Supplied material
>>>>>
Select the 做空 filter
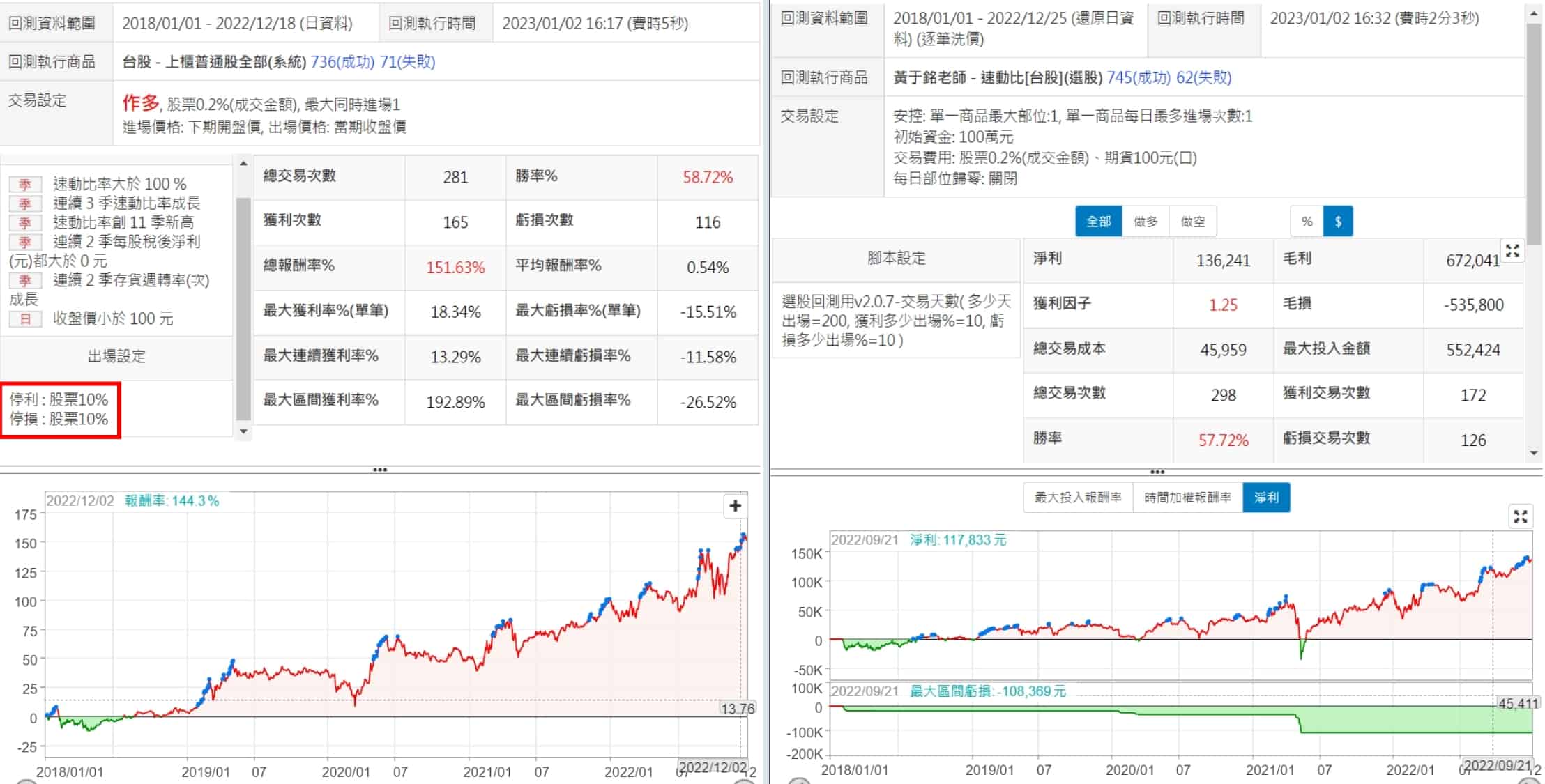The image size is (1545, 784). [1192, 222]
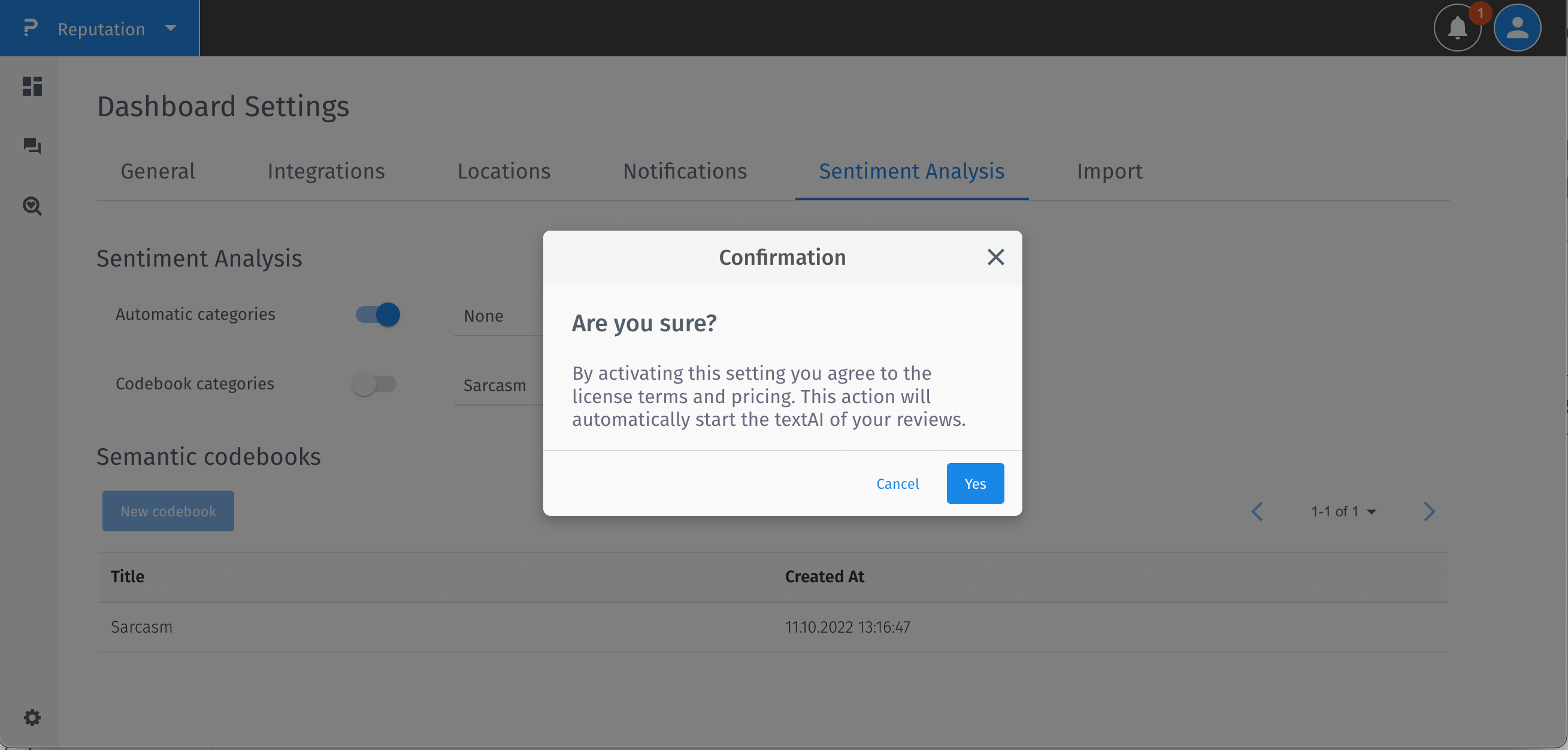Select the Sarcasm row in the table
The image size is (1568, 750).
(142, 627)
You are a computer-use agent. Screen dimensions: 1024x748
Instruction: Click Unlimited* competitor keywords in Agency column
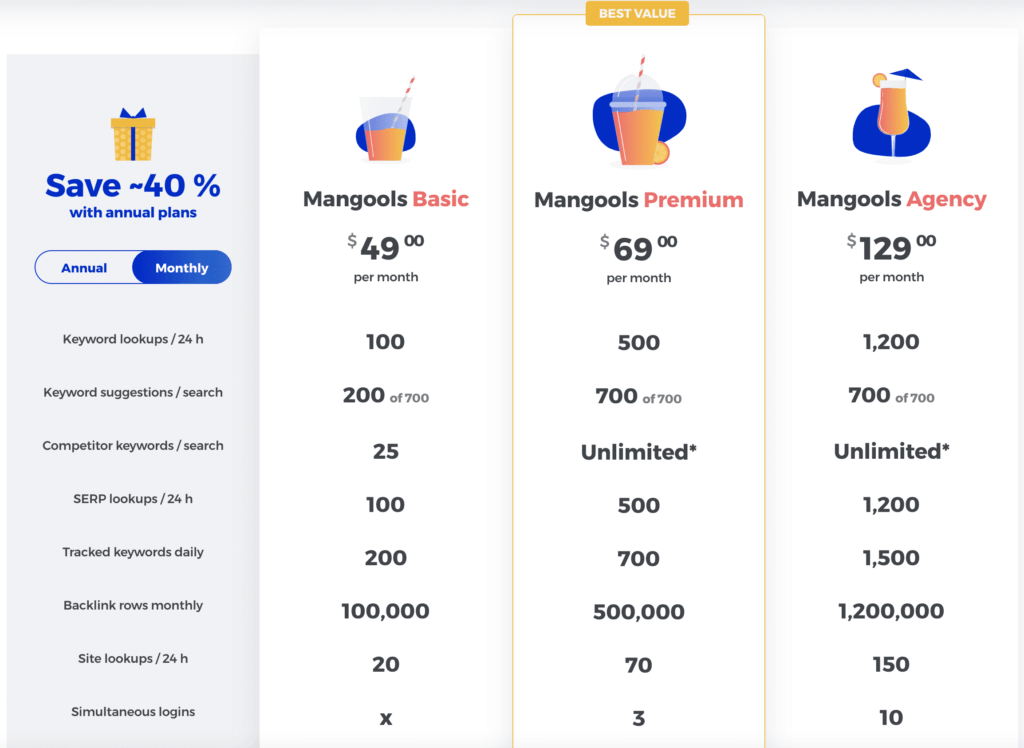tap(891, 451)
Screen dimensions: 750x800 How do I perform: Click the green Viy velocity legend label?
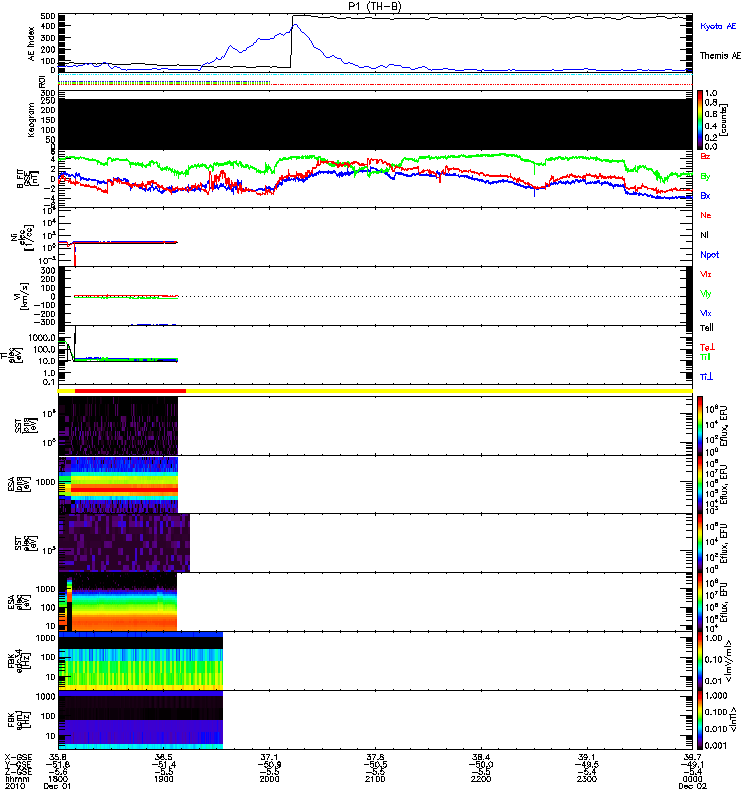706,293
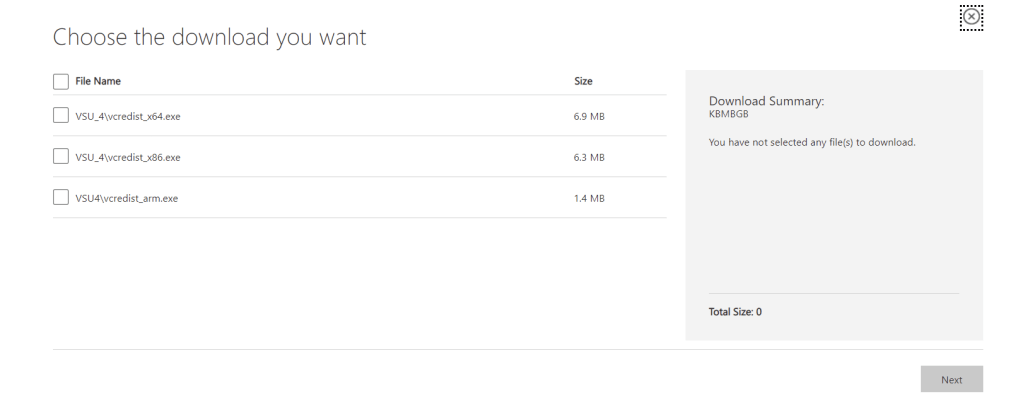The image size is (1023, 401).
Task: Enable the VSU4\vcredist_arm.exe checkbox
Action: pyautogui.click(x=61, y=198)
<<<<<
>>>>>
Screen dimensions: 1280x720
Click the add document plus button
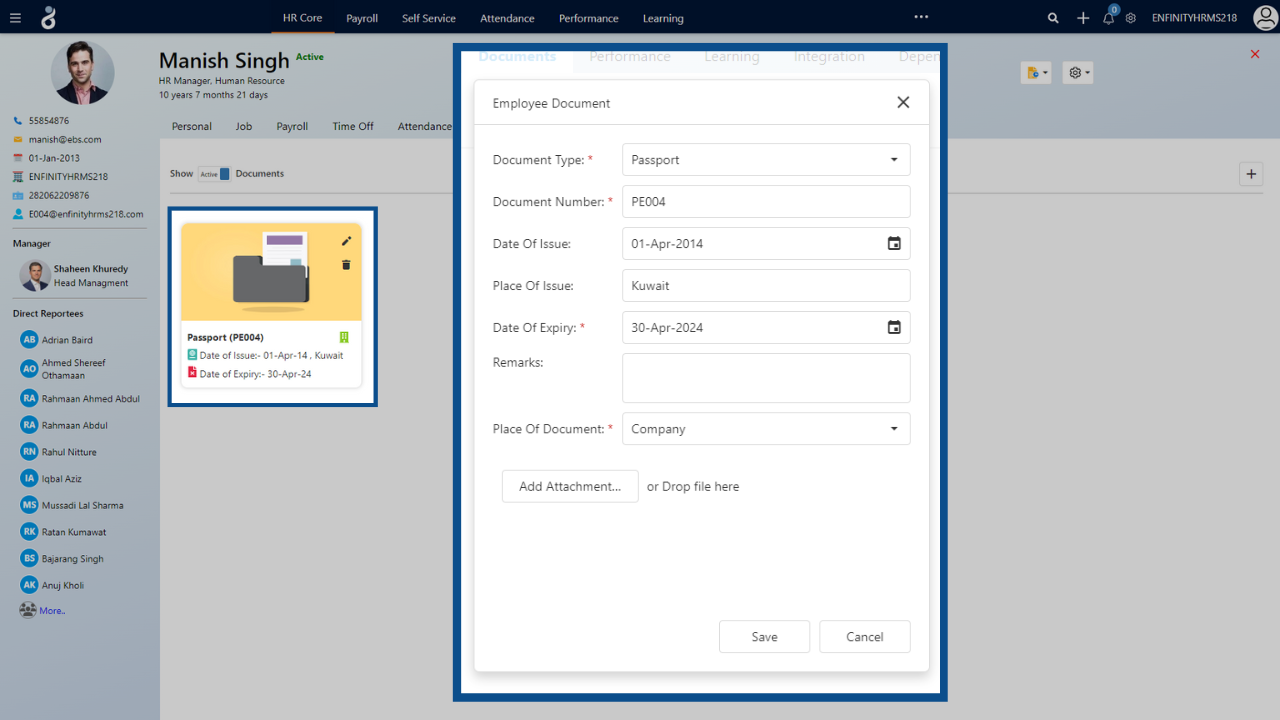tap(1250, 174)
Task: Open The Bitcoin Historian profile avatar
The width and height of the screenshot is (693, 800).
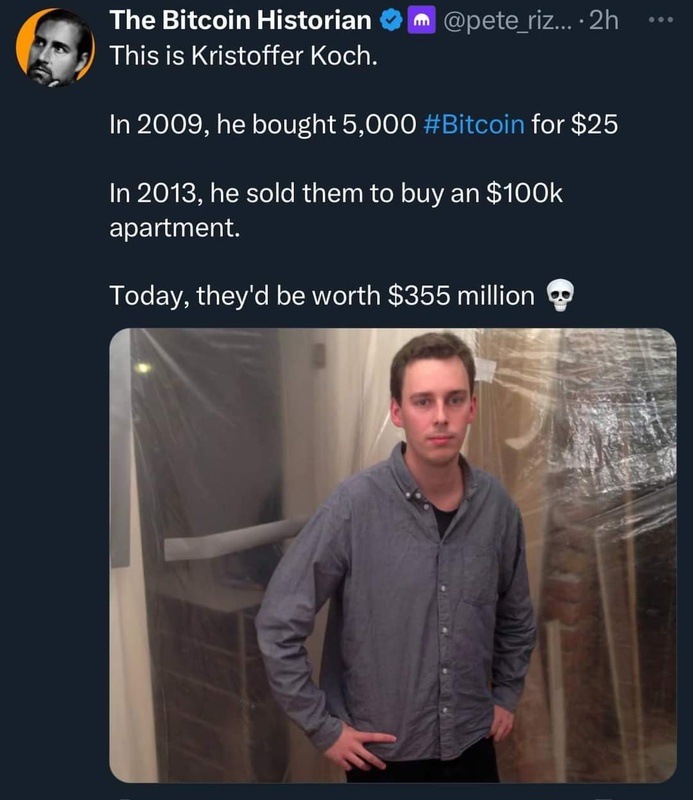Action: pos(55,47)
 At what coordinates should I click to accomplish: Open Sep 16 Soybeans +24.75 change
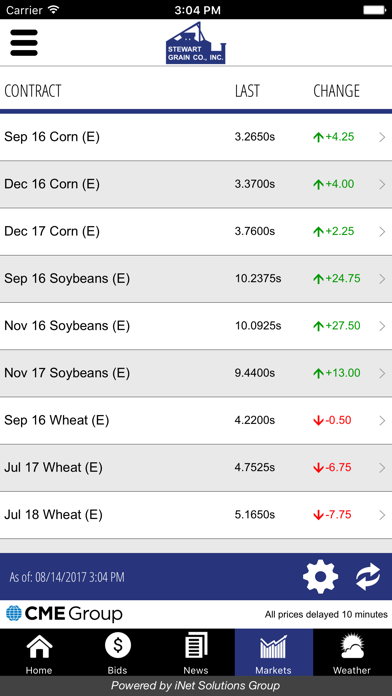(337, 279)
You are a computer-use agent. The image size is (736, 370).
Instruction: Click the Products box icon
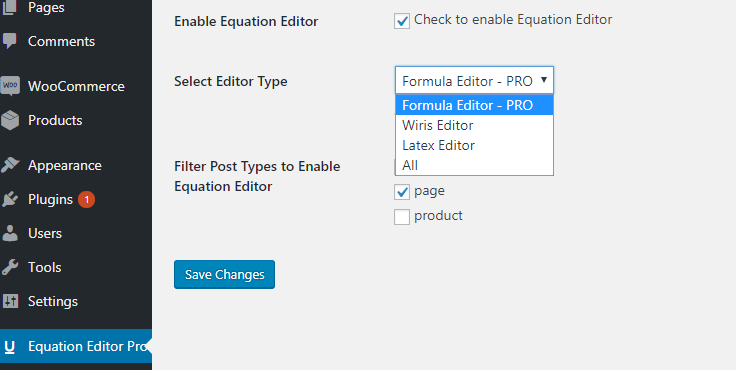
<<<<<
>>>>>
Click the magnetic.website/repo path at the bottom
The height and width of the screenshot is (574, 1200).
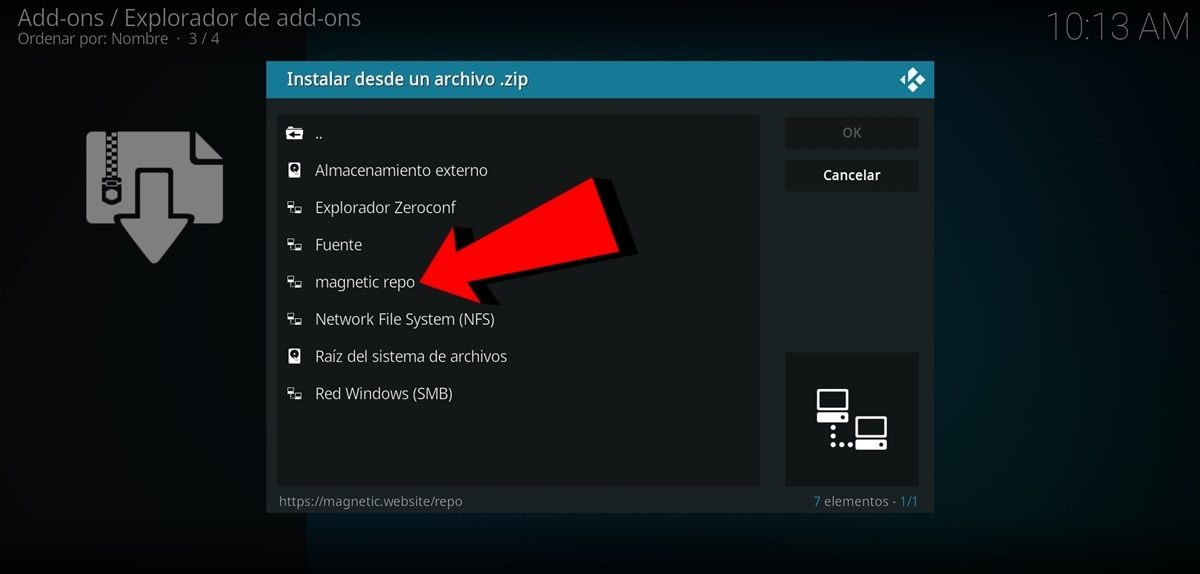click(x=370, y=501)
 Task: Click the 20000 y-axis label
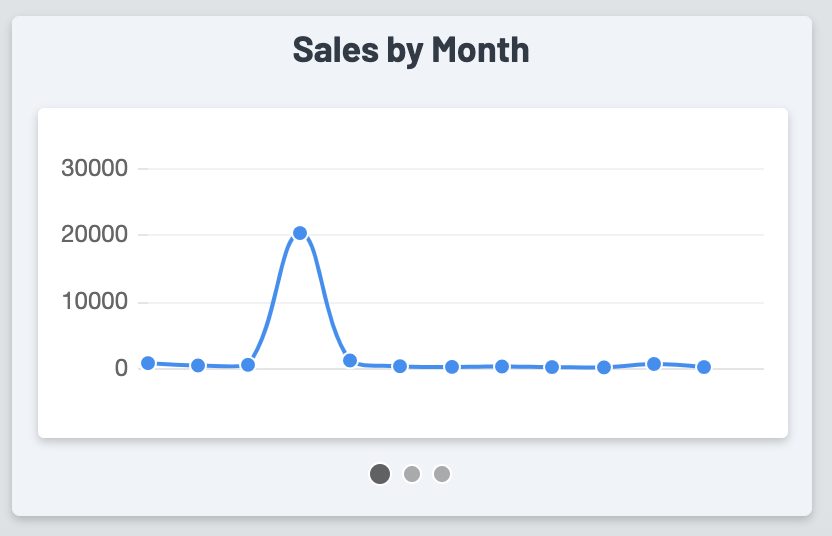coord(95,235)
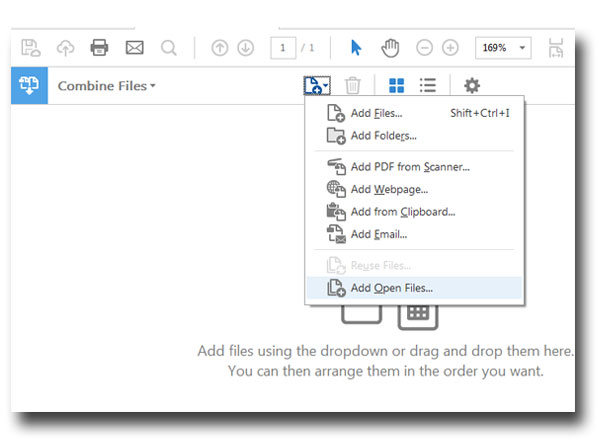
<<<<<
Instructions for the task
Write out the items between the line holding "Select the 做空 filter" and the line holding "Action: pyautogui.click(x=61, y=198)", inclusive, copying each line as it appears. Omit the pictures.

Written response
Select the 做空 filter
The image size is (1545, 784). [1192, 222]
Select the Sarcasm row in the table
The image size is (1568, 750).
(142, 627)
You are a computer-use agent. Screen dimensions: 1024x748
Instruction: Click Unlimited* competitor keywords in Agency column
tap(891, 451)
Screen dimensions: 750x800 How do I perform: Click the green Viy velocity legend label?
706,293
The image size is (1023, 401).
Task: Enable the VSU4\vcredist_arm.exe checkbox
Action: pyautogui.click(x=61, y=198)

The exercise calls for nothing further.